RSS
Will Kim Jong Il ever back down?
The sinking of a South Korea naval ship in March has prompted the U.S. to announce stringent new sanctions on North Korea. Is that punishment enough? 
 
Kim Jong-Il.
Kim Jong-Il.
Corbis

Secretary of State Hillary Clinton has announced a slew of fresh U.S. sanctions against North Korea, which continues to deny responsibility for the sinking of the South Korean warship, Cheonan, that left 46 South Korean sailors dead this March. The expanded American sanction plan will, among other things, target counterfeiting and sales of contraband, and freeze assets of senior authority figures in North Korea. Though Clinton says sanctions would be lifted if Kim Jong Il accepts blame for the Cheonan incident, and makes steps towards "irreversible denuclearisation," few experts expect him to capitulate. How can the U.S. solve a problem like North Korea? (Watch an AP report about the new sanctions)

The U.S. must give these sanctions real teeth: The only successful U.S. sanction to date came in 2005 when the Macau-based Banco Delta Asia was singled out as a "primary money-launderer of North Korean illicit assets," says Howard LaFranchi at The Christian Science Monitor. That prompted a "wave of cooperation" around the world, and North Korea resumed talks over its nuclear capabilities. Clinton must ensure the new sanctions include similarly "serious financial measures."
"North Korea sanctions: Are they meaningless?"

Only sanctions from China will make a real difference: Sanctions make North Korea "uncomfortable," says Foster Klug at The Associated Press, but the regime will not feel "real pain" until the U.S. enlists help from China. North Korea still gets a "flow of cash" from China, which is reluctant to "pressure a country it considers a buffer between itself and South Korean-based U.S. troops." The Obama administration must get tough with Beijing.
"Chinese help is key to pressuring N.Korea"

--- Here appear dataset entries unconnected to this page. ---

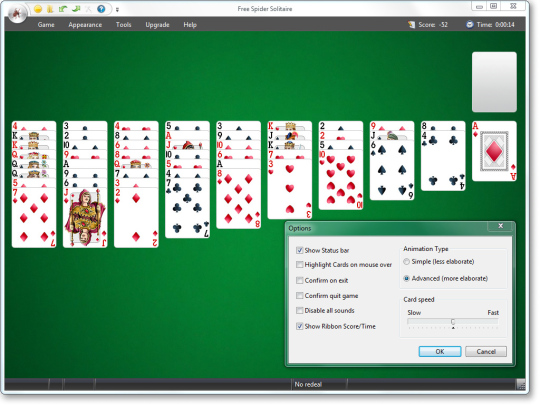Deal cards from the stock pile
Screen dimensions: 540x405
tap(494, 82)
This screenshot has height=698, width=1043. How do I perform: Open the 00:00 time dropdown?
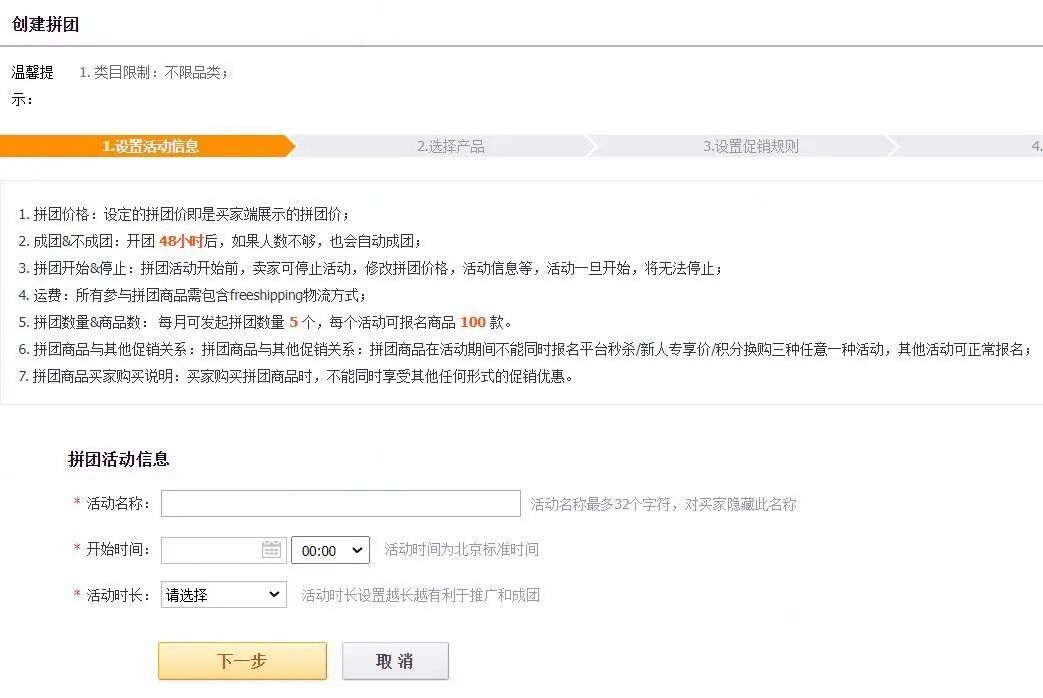(x=330, y=549)
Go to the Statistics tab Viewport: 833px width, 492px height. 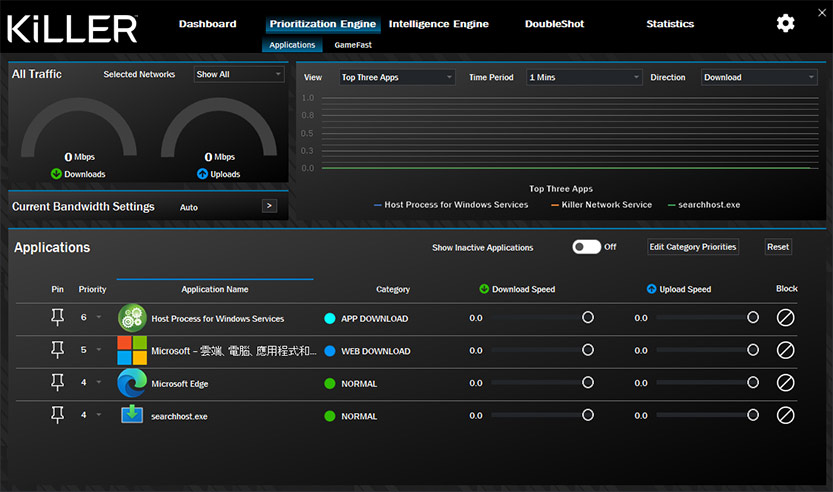pos(670,24)
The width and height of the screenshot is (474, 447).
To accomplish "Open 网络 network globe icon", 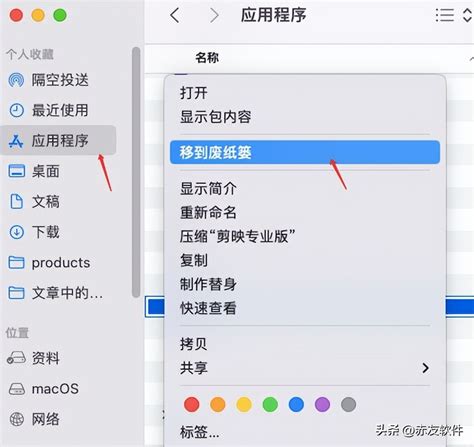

It's too late for sanctions: Existing sanctions already block all international trade with North Korea, says Christian Whiton at Fox News, so these new ones will not change much. The U.S. needs to flex its military muscle, perhaps by collaborating with South Korea and Japan to move "intermediate range nuclear forces into the region." Unless we up the stakes, Kim Jong Il will never back down.
"No pain for North Korea, no gain for the U.S."